Queen's university (CANADA)
About this paper:
Appears in: INTED2022 Proceedings
Publication year: 2022
Pages: 6051-6057
ISBN: 978-84-09-37758-9
ISSN: 2340-1079
doi: 10.21125/inted.2022.1541
Conference name: 16th International Technology, Education and Development Conference
Dates: 7-8 March, 2022
Location: Online Conference
We use language for the crystallization of concepts. However, our understanding of dialogue has changed thanks to continuing theoretical developments around practice. According to researchers our intelligent action on the world (Kent, 1994; Taylor, 1994) is mostly carried out unformulated. However, pre-service teachers have to learn the most effective ways for their actions and hence develop the needed awareness.

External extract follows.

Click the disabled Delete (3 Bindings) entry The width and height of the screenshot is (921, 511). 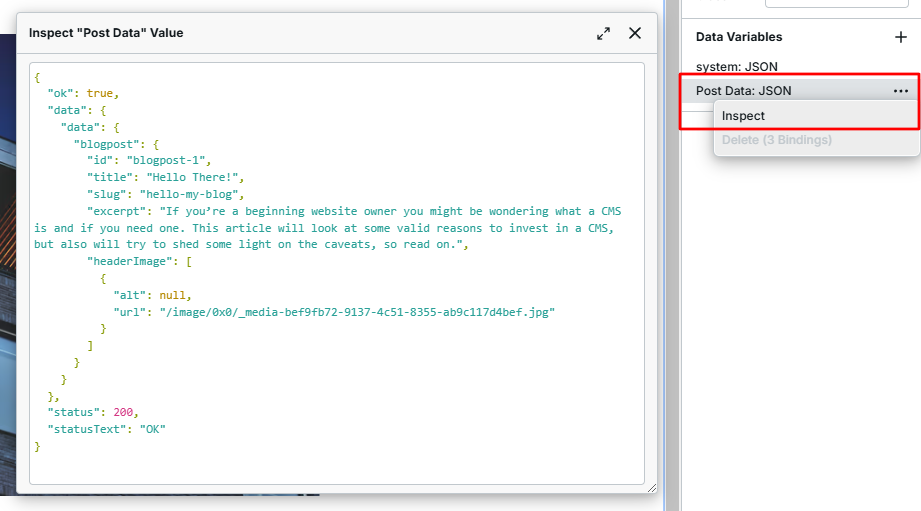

Luhman (1995) says we frame representations to reduce complexity. Bakhtin (1986) states that the meaning of an utterance is only arrived at in the context of a complex network of other utterances and only through dialogic and public interactions. According to Taylor (1994), human beings are constituted in conversation. Today’s focus is on seeing the agent in practice, acting in and on a world and with language use we can identify changes in our thinking. Bourdieu’s (2016) notion of habitus suggests that there are ingrained habits due to culture and teachers have to be aware and often change those. Researchers suggest that whole conversations gets internalized (Taylor,1994). Hence it is important to analyze what happens during professional conversations and uncover outcomes.

The method used was qualitative as we were looking for detailed accounts (Creswell & Poth 2018; Patton, 2017; Lincoln & Guba, 1985). We report on instructor’s journal notes during group interactions in zoom breakout rooms. The instructor moved from group to group in the breakout rooms, answering questions, prodding, encouraging etc. always in a supportive way. The assigned activities were of a professional nature.

Findings show complex developments over time and uncovered two phases in practice, namely interactions of a social nature and the professional interactions in a community of practice. During the former group interactions, there was a shared understanding as students already had met ‘common ground’ (Olson, 2005) socially speaking, although there were newcomers in the groups. There was no need to point out strategies, these were understood as underlying, and tacitly acted upon. This could usually be identified as the first phase during the breakout room activities

In contrast, as they worked together throughout the two hour class times, around professional topics, several times the implicit companionable understanding among the interlocutors was brought to a halt, through suspicion, lack of willingness to provide an answer or questions that seemed inappropriate. During this second phase the group participants seemed to wear their ’professional-in-training’ hats and taking a professional knowledge stance, appeared more distant; however as they built their mini communities of practice, things changed. There were both more conviviality and certain degrees of professional competition. During this phase while working on more serious professional concepts they resorted to the use of professional strategies, like, for instance, revisiting the topic to be discussed, ensuring through repetition and rephrasing that everyone understood the given task, discussing taking on a shared perspective and delegating powers and responsibilities. Complaints were only voiced one on one. This allowed the instructor to correct some issues and alleviate some difficulties. Examples given of the instructor’s personal professional experiences helped with comprehensibility in groups.
Dialogue in pre-service education, zoom breakout rooms, socialization and professionalization.